## Work request:
Return every line from the records below that has the word "computer".

## Dataset extract:
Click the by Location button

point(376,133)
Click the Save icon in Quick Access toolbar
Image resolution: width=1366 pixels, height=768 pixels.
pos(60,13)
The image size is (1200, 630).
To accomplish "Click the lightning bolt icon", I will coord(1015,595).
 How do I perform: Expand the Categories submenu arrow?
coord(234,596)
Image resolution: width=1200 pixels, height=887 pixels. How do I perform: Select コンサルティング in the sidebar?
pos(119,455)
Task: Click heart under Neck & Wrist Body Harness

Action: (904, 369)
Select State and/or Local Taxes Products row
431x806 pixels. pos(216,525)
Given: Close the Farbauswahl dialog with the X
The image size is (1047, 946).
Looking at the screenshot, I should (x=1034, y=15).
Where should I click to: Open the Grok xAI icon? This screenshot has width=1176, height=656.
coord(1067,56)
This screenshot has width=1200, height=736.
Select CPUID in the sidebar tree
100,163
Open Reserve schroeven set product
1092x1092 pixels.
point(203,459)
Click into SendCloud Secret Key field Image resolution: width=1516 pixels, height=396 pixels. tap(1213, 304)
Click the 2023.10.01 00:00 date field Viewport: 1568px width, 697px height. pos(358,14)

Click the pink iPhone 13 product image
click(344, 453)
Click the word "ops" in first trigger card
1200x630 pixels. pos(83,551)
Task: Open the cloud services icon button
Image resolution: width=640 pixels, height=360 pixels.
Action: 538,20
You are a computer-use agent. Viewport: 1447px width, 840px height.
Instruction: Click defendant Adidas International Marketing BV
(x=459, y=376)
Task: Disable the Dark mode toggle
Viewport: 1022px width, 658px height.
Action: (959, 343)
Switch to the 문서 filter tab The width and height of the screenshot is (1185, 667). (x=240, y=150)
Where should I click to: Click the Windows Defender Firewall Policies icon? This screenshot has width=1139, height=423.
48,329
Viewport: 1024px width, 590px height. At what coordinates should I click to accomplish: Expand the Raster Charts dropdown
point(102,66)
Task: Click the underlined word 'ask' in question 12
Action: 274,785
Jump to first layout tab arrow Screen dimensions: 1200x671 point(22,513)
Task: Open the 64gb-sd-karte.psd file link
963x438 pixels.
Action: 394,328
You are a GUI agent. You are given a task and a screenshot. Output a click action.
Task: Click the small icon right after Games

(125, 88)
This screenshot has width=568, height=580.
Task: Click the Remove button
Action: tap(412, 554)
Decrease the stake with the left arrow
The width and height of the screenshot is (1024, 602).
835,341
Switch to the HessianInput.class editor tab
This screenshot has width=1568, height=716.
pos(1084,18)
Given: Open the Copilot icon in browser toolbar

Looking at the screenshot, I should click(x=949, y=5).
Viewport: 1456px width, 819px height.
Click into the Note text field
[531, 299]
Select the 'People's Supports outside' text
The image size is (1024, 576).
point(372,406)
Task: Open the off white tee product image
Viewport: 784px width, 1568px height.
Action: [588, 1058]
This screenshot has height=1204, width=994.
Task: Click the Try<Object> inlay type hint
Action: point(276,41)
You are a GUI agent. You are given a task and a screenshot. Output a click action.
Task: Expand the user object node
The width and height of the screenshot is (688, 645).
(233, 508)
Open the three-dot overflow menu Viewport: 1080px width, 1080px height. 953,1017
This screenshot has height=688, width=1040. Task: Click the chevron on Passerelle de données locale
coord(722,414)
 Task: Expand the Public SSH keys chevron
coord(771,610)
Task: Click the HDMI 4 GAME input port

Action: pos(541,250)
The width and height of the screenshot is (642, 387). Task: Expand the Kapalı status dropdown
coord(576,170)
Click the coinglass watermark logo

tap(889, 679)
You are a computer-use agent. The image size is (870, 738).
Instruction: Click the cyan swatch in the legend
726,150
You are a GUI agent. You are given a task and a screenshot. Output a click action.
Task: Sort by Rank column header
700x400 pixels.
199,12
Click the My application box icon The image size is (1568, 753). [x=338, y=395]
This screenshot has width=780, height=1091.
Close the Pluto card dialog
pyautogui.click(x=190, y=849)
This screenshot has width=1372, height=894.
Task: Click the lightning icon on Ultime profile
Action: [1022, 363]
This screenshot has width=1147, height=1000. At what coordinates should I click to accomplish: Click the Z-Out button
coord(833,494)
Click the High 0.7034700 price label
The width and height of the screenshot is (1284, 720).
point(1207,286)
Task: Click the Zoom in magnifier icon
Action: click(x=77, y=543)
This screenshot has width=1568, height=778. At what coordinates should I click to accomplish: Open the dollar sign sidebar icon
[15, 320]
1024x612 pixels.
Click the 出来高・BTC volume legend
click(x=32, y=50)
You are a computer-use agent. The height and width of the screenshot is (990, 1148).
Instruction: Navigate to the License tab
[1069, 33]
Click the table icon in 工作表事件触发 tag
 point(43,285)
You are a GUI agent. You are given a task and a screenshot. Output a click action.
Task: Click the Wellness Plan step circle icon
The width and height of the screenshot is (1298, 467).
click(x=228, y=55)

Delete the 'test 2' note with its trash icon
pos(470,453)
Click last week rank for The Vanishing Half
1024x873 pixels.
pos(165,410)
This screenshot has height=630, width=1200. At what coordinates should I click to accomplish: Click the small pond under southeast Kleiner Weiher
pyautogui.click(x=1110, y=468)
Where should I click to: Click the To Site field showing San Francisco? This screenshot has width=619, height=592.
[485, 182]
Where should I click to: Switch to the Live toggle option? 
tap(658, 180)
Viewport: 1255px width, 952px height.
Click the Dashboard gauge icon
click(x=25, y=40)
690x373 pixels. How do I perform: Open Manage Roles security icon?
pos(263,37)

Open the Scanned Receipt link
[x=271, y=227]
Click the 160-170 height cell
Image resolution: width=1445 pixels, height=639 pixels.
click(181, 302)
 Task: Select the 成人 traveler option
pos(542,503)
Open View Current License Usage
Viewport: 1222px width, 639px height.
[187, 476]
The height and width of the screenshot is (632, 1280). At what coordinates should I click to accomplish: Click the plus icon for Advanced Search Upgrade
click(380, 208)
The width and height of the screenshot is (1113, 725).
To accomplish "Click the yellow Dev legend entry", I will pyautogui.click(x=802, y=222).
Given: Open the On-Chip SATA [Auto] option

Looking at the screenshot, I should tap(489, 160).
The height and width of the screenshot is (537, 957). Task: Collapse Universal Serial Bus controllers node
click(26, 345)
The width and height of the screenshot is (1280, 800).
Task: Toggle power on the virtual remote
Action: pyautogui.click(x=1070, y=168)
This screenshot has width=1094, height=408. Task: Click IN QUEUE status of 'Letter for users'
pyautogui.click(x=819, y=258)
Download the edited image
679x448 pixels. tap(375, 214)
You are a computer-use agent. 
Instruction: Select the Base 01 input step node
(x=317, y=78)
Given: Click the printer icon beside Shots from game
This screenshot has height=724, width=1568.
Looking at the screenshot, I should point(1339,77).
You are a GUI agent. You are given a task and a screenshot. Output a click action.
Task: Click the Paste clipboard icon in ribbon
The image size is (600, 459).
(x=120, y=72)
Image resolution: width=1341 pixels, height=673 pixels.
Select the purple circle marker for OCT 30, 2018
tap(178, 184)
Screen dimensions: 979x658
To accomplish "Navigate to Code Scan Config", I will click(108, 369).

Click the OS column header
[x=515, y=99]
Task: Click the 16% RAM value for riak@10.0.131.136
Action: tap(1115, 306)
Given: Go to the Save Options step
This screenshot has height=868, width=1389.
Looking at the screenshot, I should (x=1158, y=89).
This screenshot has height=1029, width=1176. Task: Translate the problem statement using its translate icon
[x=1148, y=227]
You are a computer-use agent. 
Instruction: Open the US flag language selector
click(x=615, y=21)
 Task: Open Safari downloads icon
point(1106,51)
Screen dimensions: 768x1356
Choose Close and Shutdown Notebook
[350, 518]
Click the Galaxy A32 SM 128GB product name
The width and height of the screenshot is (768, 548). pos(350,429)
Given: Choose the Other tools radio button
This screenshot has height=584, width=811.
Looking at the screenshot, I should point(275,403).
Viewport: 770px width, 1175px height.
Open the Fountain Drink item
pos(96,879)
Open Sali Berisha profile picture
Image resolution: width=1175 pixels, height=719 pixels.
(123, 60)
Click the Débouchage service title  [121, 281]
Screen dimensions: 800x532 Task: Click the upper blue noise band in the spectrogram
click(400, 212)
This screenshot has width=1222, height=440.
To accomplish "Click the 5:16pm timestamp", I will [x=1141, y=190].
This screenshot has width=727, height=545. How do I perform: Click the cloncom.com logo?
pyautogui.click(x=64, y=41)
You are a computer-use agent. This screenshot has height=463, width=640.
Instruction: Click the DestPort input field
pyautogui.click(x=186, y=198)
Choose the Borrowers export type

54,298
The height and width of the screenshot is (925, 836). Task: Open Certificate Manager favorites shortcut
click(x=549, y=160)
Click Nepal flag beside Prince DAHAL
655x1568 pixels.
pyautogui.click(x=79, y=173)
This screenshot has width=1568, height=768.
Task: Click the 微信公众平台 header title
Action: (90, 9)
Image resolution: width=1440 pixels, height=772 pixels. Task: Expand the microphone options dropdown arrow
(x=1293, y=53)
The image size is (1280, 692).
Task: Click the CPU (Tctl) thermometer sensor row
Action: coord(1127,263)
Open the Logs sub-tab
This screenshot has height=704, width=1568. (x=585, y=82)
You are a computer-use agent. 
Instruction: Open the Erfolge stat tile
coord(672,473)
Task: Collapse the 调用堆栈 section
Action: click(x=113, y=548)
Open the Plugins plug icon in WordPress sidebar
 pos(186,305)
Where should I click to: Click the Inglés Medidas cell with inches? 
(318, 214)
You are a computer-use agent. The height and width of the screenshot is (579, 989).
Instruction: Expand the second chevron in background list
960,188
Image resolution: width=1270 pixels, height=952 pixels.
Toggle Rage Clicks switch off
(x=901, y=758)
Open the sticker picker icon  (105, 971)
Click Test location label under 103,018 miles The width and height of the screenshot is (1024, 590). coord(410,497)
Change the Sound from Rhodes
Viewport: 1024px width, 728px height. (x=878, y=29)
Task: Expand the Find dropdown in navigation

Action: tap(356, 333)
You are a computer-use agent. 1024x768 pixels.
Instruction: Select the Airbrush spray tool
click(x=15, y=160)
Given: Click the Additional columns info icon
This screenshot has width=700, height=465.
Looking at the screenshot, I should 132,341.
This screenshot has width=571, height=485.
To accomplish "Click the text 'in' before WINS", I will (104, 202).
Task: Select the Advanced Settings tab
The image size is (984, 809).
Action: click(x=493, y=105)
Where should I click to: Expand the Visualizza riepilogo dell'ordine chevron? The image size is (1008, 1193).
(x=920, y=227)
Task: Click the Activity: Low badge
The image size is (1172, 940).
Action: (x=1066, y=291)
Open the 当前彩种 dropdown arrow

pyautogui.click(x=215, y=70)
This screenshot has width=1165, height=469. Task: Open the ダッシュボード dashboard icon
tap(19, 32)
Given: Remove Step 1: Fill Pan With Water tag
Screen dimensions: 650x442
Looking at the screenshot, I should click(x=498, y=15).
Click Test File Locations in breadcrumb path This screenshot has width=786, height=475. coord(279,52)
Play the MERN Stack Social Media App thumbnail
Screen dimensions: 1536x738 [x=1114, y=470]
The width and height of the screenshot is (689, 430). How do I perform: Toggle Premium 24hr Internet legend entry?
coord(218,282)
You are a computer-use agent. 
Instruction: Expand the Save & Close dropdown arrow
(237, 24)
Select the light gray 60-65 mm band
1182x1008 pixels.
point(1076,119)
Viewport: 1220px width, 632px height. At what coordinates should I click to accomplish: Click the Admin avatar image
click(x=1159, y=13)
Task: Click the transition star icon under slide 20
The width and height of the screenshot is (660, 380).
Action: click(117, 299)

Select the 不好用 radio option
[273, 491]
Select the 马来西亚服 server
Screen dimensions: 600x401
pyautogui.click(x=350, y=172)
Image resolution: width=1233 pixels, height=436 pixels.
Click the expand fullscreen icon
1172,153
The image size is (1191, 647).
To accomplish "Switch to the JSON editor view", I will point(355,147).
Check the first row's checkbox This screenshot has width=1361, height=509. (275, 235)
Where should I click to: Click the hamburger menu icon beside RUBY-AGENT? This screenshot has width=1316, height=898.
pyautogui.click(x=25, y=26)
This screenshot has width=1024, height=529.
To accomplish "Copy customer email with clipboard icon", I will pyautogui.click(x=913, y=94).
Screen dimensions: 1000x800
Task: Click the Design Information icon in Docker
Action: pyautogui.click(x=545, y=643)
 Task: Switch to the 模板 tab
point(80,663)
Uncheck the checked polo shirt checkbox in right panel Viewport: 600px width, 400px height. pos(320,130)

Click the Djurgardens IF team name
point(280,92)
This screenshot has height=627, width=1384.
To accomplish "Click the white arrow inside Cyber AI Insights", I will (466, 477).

## Result:
You are a computer-use agent. Viewport: 1447px width, 840px height.
You are a computer-use agent. The image size is (870, 738).
You are a computer-use agent. The height and width of the screenshot is (990, 1148).
You are a computer-use agent. 
You are a computer-use agent. 
You are a computer-use agent. This screenshot has height=463, width=640.
You are a computer-use agent. 
You are a computer-use agent. The height and width of the screenshot is (579, 989).
You are a computer-use agent. 1024x768 pixels.
You are a computer-use agent. 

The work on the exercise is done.